A bit of background: I suffer from pernicious anaemia and hypothyroidism (and suspected CFS).
Since I was young, I’ve suffered from stomach problems (stomach aches, constipation, trapped wind etc - basically a number of the symptoms of coeliac disease). I used to visit the doctors regularly but they could never get to the bottom of it so I put up with it for years. Back in ’09 I decided it was time to do something about it. I was screened for coeliac disease back then, but as I was going through stuff and barely eating I’m almost certain gluten was not a component in my diet. The "Tissue transglutaminase IgA level” was 0.2 U/ml.

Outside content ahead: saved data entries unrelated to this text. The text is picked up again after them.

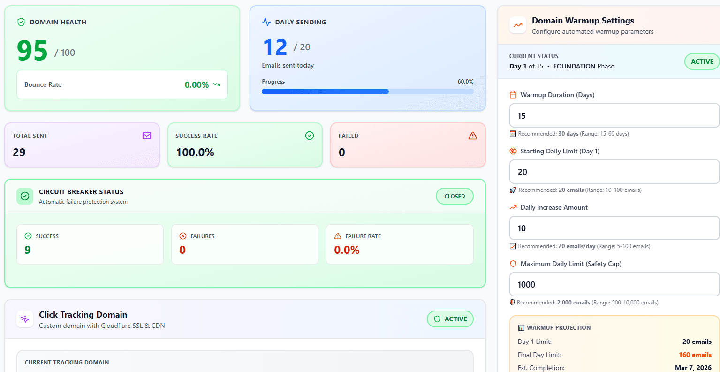
Task: Click the Click Tracking Domain sparkle icon
Action: click(25, 319)
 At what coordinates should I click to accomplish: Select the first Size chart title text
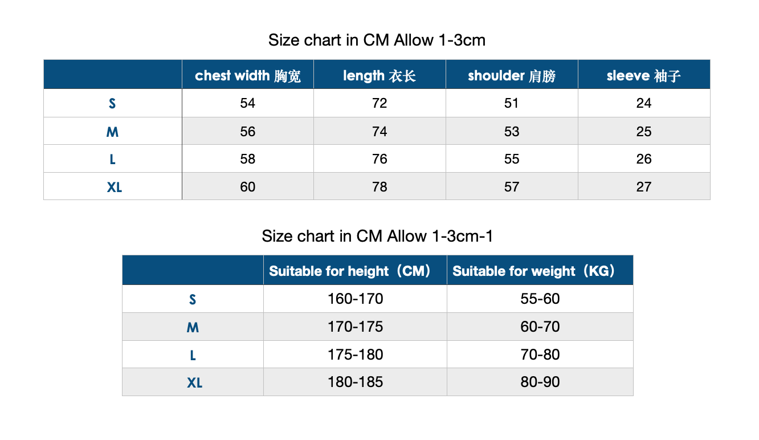[x=377, y=40]
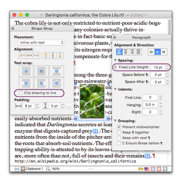Click the padding ellipsis button
181x182 pixels.
point(69,106)
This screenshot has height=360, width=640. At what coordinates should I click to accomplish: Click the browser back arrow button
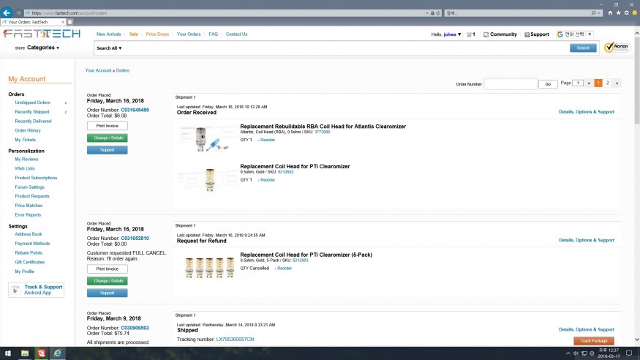(7, 12)
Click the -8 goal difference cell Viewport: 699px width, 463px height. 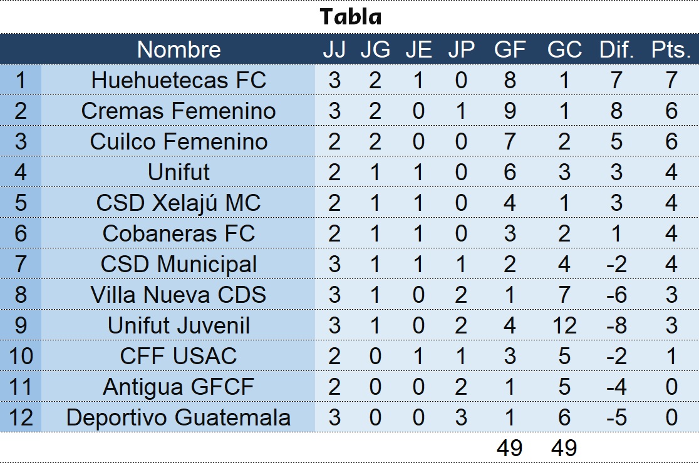point(616,325)
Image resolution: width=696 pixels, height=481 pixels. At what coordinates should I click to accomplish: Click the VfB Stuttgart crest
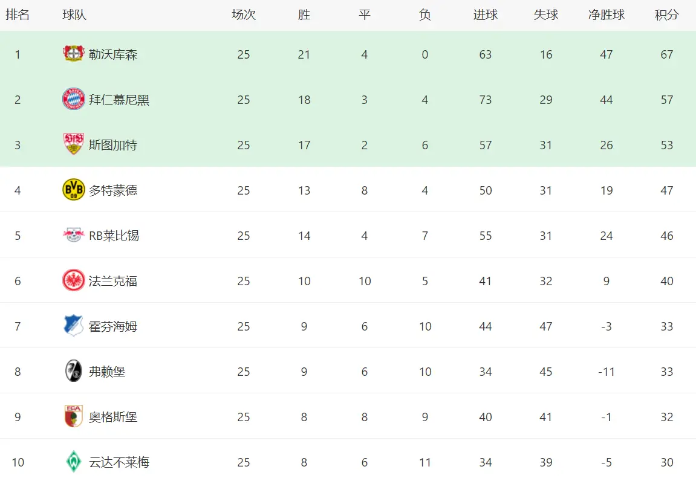74,144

I saw a gastroentrologist who tested for helecobactor pylori (apologies, I can’t remember the spelling) and also had an ultrasound. Nothing showed up. They also wanted a stool sample but, as I was young and confused, I didn’t understand how to do the sample or where to ‘deliver’ it, so I sat it out. Since then I’ve had it tested for parasites... all negative! They put it down to IBS and left it at that and I had the pleasure of having to put up with it.
In 2016, I was (finally) diagnosed with hypothyroidism, and from reading about stuff I went completely gluten free - and I haven’t really had stomach problems since! Upon drinking something containing barley my stomach problems started up again.
So, I would like to know, is it worth re-introducing gluten into my diet to get a diagnosis (and have to put up with the symptoms until then) or just continue gluten free and hope there’s no long-term damage IF I turn out to have coeliac disease.
I did mention the whole gluten-free thing to my doctor briefly at a follow-up for my thyroid but nothing more came of it as I’ve got plenty of other health things to deal with right now. I hate feeling like a hypochondriac...
Is it worth the pain for a solid diagnosis of coeliac disease or should I continue to manage it without one?